Books illustrated by Robert Tallon
| Title | Writer | Form | Publication date | Location | Publisher | Refs |
|---|---|---|---|---|---|---|
| Fables for the Fair: Cautionary Tales for Damsels Not Yet in Distress | Josephine Daskam Bacon | Collection of fables | 1967 | New York | Holt, Rinehart and Winston |  |
| Hurry! Dinner Is at Six! | Ruth Leslie Smith | ? | 25 March 1969 | New York | Bobbs-Merrill |  |
| Sam Sunday and the Strange Disappearance of Chester Cats | Robyn Supraner | Picture book | 1978 | New York | Parents' Magazine Press |  |

====Fables for the Fair: Cautionary Tales for Damsels Not Yet in Distress (1967)====

This is a slim volume with 25 short fables written by Josephine Daskam Bacon (who is not credited in this 1967 edition). 13 of the 25 have one illustration each, drawn in ink. The cover has an ink drawing that parodies the cover of the 1902 edition. The title pages of the book and of the stories each have a small, decorative ink drawing.

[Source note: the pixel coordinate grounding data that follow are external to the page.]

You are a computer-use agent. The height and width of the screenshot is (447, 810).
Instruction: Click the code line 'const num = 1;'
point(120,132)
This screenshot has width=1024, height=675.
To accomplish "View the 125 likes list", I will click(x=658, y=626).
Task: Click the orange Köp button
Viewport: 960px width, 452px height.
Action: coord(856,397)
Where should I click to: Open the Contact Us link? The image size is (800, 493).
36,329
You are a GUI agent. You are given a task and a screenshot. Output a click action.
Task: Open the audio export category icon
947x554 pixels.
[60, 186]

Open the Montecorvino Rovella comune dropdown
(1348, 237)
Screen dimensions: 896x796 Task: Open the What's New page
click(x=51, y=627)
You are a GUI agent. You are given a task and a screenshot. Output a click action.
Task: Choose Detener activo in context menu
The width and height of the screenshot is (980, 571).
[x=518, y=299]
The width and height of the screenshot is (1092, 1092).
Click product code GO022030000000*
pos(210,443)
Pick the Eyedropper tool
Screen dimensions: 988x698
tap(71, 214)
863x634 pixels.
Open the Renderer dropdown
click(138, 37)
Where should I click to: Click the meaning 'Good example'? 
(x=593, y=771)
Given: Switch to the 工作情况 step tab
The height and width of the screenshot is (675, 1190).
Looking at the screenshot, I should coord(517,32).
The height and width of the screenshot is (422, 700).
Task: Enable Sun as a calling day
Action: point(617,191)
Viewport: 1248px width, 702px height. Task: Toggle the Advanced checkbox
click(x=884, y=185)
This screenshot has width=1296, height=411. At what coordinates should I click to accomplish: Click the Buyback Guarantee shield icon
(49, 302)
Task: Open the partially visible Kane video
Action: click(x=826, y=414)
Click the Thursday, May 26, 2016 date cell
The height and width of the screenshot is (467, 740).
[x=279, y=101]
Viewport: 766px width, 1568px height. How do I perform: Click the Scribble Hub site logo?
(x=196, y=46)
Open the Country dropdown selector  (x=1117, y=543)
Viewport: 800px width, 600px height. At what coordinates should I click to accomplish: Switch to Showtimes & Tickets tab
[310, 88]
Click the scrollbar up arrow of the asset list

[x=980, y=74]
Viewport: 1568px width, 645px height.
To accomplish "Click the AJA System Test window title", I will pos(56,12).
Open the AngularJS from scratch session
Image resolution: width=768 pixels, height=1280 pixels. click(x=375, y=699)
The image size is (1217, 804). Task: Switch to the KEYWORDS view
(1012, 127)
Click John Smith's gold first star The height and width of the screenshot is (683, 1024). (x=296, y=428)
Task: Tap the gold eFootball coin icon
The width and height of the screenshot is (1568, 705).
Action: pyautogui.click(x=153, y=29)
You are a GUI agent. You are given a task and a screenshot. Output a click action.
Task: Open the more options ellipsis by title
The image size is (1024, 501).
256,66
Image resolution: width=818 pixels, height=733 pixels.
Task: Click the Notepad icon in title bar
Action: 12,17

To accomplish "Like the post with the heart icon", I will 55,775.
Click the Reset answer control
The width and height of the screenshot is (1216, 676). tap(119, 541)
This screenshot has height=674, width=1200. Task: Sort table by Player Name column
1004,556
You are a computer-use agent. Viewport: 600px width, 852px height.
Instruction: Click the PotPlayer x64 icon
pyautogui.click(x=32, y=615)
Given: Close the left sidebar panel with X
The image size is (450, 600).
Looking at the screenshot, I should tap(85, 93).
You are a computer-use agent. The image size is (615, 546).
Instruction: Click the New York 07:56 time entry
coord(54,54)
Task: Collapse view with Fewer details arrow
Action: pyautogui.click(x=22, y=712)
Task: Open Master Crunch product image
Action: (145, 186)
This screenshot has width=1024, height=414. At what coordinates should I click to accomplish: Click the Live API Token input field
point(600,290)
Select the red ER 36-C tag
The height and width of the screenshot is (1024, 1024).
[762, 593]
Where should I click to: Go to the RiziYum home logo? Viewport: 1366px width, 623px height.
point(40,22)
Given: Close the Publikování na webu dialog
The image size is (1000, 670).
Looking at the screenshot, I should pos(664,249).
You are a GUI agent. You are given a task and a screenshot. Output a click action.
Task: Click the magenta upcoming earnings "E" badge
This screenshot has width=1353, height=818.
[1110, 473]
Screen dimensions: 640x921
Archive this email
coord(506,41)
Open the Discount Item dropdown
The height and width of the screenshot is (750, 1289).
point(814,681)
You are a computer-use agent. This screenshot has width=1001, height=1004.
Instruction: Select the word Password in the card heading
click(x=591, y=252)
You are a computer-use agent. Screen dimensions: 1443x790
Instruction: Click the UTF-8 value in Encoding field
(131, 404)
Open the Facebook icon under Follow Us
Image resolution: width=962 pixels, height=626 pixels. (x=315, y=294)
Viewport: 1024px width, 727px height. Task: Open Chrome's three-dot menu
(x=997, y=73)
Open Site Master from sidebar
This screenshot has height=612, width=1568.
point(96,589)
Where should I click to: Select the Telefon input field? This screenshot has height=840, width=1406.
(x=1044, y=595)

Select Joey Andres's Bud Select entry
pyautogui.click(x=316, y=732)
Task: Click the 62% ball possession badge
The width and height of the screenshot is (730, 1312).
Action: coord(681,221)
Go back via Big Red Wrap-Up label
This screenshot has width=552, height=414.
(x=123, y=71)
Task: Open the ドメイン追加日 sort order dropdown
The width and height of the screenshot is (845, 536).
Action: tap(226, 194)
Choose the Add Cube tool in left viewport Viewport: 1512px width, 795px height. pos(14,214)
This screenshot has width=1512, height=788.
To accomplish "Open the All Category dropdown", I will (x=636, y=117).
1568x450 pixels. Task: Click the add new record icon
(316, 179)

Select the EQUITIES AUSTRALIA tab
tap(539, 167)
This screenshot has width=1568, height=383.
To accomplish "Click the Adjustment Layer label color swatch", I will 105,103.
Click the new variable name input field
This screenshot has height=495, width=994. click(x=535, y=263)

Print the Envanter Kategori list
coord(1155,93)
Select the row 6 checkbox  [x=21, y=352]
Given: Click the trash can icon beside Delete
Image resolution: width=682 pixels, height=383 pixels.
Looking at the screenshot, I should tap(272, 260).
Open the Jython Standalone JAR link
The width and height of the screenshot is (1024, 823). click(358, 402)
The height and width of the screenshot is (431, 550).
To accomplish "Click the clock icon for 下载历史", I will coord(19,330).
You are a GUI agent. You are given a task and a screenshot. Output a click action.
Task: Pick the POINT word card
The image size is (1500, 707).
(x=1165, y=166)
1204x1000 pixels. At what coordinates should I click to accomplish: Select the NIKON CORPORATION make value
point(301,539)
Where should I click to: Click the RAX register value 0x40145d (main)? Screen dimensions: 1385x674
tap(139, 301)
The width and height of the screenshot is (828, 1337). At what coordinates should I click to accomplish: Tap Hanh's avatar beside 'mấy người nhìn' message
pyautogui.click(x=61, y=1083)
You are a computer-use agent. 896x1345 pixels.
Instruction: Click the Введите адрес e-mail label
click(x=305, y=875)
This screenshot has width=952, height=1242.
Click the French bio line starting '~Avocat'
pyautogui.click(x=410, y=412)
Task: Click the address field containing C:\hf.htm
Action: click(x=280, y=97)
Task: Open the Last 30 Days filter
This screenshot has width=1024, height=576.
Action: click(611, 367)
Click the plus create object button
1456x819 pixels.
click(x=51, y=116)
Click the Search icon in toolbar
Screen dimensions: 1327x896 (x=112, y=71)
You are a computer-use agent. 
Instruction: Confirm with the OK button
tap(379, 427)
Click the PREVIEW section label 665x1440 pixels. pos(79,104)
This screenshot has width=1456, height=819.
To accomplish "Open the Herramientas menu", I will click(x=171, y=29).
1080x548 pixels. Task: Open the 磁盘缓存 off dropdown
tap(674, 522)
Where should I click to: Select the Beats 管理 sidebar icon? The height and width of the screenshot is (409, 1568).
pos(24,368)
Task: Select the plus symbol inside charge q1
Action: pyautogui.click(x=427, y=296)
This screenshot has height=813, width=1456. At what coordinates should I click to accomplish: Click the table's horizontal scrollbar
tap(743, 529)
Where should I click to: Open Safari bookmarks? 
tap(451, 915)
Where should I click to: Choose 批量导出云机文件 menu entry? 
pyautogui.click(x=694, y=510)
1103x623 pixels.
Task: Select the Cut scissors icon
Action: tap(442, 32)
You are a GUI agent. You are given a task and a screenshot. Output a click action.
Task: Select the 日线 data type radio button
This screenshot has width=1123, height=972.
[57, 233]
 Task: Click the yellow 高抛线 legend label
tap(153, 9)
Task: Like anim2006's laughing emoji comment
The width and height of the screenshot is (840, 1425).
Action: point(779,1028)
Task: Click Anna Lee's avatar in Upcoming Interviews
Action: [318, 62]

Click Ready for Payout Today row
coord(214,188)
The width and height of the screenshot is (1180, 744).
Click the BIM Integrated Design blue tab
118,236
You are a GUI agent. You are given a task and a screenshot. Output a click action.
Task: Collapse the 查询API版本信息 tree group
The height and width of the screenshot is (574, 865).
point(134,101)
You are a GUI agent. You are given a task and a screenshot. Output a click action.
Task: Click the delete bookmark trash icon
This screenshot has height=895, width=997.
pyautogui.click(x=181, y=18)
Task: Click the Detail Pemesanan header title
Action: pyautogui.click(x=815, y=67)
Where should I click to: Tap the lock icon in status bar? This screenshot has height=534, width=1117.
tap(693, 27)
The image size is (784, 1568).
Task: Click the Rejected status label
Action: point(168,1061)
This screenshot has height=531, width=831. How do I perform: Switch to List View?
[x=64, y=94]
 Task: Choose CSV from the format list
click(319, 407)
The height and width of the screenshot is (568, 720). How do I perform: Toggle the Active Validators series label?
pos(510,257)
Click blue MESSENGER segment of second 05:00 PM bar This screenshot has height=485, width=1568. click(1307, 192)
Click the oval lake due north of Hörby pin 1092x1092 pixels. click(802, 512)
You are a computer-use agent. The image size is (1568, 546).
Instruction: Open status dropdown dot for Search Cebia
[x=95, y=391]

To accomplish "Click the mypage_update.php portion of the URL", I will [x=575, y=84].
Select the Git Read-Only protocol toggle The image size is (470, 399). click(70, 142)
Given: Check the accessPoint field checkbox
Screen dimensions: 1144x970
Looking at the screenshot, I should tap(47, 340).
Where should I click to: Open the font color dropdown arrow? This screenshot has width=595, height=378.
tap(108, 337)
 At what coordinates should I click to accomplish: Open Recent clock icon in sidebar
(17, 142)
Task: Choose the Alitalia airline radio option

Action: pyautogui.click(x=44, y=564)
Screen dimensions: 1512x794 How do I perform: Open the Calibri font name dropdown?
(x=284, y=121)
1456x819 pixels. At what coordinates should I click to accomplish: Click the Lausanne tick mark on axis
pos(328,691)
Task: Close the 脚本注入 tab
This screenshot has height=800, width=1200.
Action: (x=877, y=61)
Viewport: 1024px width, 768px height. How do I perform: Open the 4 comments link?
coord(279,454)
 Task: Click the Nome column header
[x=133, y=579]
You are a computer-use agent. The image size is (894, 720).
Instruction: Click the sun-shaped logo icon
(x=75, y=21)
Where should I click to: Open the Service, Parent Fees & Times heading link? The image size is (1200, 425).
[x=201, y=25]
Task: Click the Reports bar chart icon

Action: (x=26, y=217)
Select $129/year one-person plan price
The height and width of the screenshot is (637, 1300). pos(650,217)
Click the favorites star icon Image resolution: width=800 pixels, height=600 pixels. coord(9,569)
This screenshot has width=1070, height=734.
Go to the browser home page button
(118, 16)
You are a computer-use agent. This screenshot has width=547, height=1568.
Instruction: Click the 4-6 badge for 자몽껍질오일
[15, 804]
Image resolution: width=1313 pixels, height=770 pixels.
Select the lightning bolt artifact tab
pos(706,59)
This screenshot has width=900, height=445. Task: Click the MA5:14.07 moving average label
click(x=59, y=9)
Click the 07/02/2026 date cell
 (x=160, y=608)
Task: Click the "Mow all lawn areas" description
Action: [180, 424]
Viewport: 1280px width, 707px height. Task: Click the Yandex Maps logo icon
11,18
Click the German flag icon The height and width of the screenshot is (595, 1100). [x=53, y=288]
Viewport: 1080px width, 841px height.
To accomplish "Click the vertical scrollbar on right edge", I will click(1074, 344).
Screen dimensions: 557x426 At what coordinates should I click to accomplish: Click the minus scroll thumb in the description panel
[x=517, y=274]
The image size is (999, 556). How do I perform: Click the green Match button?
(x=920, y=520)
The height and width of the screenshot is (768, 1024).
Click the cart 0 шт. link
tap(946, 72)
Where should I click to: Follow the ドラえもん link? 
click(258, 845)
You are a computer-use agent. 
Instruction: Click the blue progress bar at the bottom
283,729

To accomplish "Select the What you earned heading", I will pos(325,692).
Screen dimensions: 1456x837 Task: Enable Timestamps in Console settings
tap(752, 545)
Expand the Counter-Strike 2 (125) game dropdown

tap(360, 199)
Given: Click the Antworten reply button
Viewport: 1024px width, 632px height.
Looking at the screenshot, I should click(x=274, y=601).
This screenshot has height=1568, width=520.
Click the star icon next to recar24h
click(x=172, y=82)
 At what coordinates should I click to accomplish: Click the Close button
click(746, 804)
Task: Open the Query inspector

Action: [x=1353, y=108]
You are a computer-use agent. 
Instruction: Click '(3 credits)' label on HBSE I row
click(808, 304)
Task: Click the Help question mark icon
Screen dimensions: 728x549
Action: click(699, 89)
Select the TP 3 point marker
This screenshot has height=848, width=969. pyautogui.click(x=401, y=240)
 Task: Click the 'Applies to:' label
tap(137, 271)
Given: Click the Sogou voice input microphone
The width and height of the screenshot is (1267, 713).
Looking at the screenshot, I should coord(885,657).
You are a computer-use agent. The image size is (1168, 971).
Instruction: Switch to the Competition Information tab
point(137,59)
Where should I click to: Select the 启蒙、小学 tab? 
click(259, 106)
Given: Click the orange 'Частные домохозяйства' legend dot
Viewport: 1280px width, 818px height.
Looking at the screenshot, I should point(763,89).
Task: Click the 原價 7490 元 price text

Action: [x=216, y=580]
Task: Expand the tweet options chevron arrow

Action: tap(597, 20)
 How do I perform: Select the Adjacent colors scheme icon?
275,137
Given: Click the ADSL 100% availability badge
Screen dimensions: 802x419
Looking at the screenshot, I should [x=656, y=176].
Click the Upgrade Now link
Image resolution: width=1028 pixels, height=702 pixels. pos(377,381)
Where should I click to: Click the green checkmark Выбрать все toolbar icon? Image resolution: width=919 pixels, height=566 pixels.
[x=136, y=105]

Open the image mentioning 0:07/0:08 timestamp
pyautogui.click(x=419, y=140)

This collection was not illustrated when it was first published under the title Fables for the Fair circa 1901.

====Hurry! Dinner Is at Six! (1969)====
Betsy's mother tells her to tidy away her things before dinner. It is not what Betsy would like to be doing. Red hen invites Betsy to accompany her to her cousin Cockaroo's birthday party. They meet lots of animals on their way, but Betsy has little time to stop.

====Sam Sunday and the Strange Disappearance of Chester Cats (1978)====
Normally Mrs. Cats has eight kittens, but one day there are only seven. Lolly, Polly, Dicky, Ricky, Terry, Merry, and Melvin are here, but where is Chester? When not even a fresh salmon pie lures him home, Mrs. Cats decides it's time to report his disappearance to the police. Their very best detective, Sam Sunday, is soon at her door. Like Joe Friday, Sam Sunday knows a clue when he hears one, and he does not like wasting time.

The story has nine single-page illustrations and six two-page illustrations. Four more paintings decorate the cover and front matter. All paintings are in color.

Sam Sunday was written by Robyn Supraner, an American poet, teacher, and author of numerous children's books. She published another Sam Sunday detective story, Sam Sunday and the Mystery at the Ocean Beach Hotel, in 1996. It is illustrated by Will Hillenbrand.